* [Records drawn from a dataset]:
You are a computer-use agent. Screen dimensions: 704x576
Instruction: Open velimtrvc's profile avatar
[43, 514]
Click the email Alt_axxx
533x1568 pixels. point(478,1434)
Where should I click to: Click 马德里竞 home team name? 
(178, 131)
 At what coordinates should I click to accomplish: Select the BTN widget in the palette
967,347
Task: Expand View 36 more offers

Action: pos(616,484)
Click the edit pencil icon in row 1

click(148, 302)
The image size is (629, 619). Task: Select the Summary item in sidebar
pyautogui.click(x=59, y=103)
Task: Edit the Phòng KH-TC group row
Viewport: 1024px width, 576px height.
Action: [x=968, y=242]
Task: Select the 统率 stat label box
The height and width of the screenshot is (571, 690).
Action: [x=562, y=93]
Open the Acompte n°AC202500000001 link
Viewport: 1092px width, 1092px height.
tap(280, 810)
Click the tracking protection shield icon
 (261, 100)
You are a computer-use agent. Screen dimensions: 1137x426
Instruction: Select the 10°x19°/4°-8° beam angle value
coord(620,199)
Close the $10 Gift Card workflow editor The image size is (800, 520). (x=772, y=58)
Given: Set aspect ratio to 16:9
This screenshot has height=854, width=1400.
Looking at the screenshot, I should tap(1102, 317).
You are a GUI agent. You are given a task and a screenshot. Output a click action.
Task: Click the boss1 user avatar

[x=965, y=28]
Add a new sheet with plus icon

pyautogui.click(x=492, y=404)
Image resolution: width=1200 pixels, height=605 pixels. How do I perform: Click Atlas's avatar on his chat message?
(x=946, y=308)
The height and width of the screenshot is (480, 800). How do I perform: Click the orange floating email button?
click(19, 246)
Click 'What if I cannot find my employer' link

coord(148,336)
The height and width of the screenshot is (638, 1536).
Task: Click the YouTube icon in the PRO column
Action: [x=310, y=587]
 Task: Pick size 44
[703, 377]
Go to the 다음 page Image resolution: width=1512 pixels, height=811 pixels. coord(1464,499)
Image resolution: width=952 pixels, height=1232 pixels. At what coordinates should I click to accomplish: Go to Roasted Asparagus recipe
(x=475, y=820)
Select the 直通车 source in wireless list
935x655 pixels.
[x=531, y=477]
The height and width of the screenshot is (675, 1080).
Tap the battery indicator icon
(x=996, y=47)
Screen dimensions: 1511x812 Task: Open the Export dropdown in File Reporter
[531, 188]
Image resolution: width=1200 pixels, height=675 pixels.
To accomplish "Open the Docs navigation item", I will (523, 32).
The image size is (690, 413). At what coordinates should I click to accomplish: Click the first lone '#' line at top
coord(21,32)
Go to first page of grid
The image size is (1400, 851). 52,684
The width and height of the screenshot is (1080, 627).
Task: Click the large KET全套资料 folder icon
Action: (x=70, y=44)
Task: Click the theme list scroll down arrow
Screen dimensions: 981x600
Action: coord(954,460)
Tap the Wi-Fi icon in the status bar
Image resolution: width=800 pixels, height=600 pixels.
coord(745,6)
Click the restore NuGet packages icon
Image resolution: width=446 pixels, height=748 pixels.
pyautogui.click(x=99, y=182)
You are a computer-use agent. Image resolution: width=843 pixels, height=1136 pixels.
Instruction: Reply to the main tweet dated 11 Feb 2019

* [Your assignment]:
Every record needs to be written out again, exactly as it was given.

* [Task result]:
You are a computer-use agent. Screen dimensions: 704x576
Instruction: Open velimtrvc's profile avatar
[43, 514]
Click the email Alt_axxx
533x1568 pixels. point(478,1434)
Where should I click to: Click 马德里竞 home team name? 
(178, 131)
 At what coordinates should I click to accomplish: Select the BTN widget in the palette
967,347
Task: Expand View 36 more offers

Action: pos(616,484)
Click the edit pencil icon in row 1

click(148, 302)
The image size is (629, 619). Task: Select the Summary item in sidebar
pyautogui.click(x=59, y=103)
Task: Edit the Phòng KH-TC group row
Viewport: 1024px width, 576px height.
Action: [x=968, y=242]
Task: Select the 统率 stat label box
The height and width of the screenshot is (571, 690).
Action: [x=562, y=93]
Open the Acompte n°AC202500000001 link
Viewport: 1092px width, 1092px height.
tap(280, 810)
Click the tracking protection shield icon
 (261, 100)
You are a computer-use agent. Screen dimensions: 1137x426
Instruction: Select the 10°x19°/4°-8° beam angle value
coord(620,199)
Close the $10 Gift Card workflow editor The image size is (800, 520). (x=772, y=58)
Given: Set aspect ratio to 16:9
This screenshot has height=854, width=1400.
Looking at the screenshot, I should tap(1102, 317).
You are a GUI agent. You are given a task and a screenshot. Output a click action.
Task: Click the boss1 user avatar

[x=965, y=28]
Add a new sheet with plus icon

pyautogui.click(x=492, y=404)
Image resolution: width=1200 pixels, height=605 pixels. How do I perform: Click Atlas's avatar on his chat message?
(x=946, y=308)
The height and width of the screenshot is (480, 800). How do I perform: Click the orange floating email button?
click(19, 246)
Click 'What if I cannot find my employer' link

coord(148,336)
The height and width of the screenshot is (638, 1536).
Task: Click the YouTube icon in the PRO column
Action: [x=310, y=587]
 Task: Pick size 44
[703, 377]
Go to the 다음 page Image resolution: width=1512 pixels, height=811 pixels. coord(1464,499)
Image resolution: width=952 pixels, height=1232 pixels. At what coordinates should I click to accomplish: Go to Roasted Asparagus recipe
(x=475, y=820)
Select the 直通车 source in wireless list
935x655 pixels.
[x=531, y=477]
The height and width of the screenshot is (675, 1080).
Tap the battery indicator icon
(x=996, y=47)
Screen dimensions: 1511x812 Task: Open the Export dropdown in File Reporter
[531, 188]
Image resolution: width=1200 pixels, height=675 pixels.
To accomplish "Open the Docs navigation item", I will (523, 32).
The image size is (690, 413). At what coordinates should I click to accomplish: Click the first lone '#' line at top
coord(21,32)
Go to first page of grid
The image size is (1400, 851). 52,684
The width and height of the screenshot is (1080, 627).
Task: Click the large KET全套资料 folder icon
Action: (x=70, y=44)
Task: Click the theme list scroll down arrow
Screen dimensions: 981x600
Action: coord(954,460)
Tap the Wi-Fi icon in the status bar
Image resolution: width=800 pixels, height=600 pixels.
coord(745,6)
Click the restore NuGet packages icon
Image resolution: width=446 pixels, height=748 pixels.
pyautogui.click(x=99, y=182)
You are a computer-use agent. Image resolution: width=843 pixels, height=1136 pixels.
Instruction: Reply to the main tweet dated 11 Feb 2019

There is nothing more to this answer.